Instructions for the task
Count every line in the entries that follow where the word "computer" appears, then state only the total.

*** Available data ***

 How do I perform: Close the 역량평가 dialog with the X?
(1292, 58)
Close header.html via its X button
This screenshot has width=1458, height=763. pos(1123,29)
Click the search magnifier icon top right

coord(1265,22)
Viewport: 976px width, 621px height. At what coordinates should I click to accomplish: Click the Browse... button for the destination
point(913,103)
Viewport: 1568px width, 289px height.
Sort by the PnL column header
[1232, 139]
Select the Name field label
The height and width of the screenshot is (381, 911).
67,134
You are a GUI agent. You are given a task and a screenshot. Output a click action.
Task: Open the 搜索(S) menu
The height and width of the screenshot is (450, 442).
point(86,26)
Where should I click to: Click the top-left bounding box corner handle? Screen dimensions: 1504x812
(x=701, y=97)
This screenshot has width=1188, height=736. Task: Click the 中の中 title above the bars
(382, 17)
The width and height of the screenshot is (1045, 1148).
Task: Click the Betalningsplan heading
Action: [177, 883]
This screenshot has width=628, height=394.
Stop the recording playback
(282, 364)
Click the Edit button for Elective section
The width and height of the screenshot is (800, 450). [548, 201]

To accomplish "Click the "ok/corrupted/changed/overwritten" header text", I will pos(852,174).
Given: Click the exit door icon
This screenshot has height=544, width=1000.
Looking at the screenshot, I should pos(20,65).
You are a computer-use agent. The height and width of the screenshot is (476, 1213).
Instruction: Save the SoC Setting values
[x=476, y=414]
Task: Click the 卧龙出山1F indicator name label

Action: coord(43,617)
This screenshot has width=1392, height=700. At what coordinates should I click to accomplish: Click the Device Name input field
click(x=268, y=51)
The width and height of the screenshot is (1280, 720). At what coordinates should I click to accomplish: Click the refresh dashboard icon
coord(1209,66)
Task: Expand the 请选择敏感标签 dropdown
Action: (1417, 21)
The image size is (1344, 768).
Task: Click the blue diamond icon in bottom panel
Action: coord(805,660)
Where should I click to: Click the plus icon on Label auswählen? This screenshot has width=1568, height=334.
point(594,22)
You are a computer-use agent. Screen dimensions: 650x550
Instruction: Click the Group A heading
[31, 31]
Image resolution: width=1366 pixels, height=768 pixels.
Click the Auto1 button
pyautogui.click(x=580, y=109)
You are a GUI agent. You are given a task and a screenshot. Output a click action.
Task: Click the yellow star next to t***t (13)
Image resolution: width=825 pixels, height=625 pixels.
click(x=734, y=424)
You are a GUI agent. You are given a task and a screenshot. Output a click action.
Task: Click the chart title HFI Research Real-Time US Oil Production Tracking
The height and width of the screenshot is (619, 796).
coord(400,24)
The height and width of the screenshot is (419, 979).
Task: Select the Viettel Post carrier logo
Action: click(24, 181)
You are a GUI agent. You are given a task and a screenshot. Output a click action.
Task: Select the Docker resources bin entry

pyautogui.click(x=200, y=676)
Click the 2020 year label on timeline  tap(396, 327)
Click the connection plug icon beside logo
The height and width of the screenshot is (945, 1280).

*** End of Available data ***

Answer to the problem
2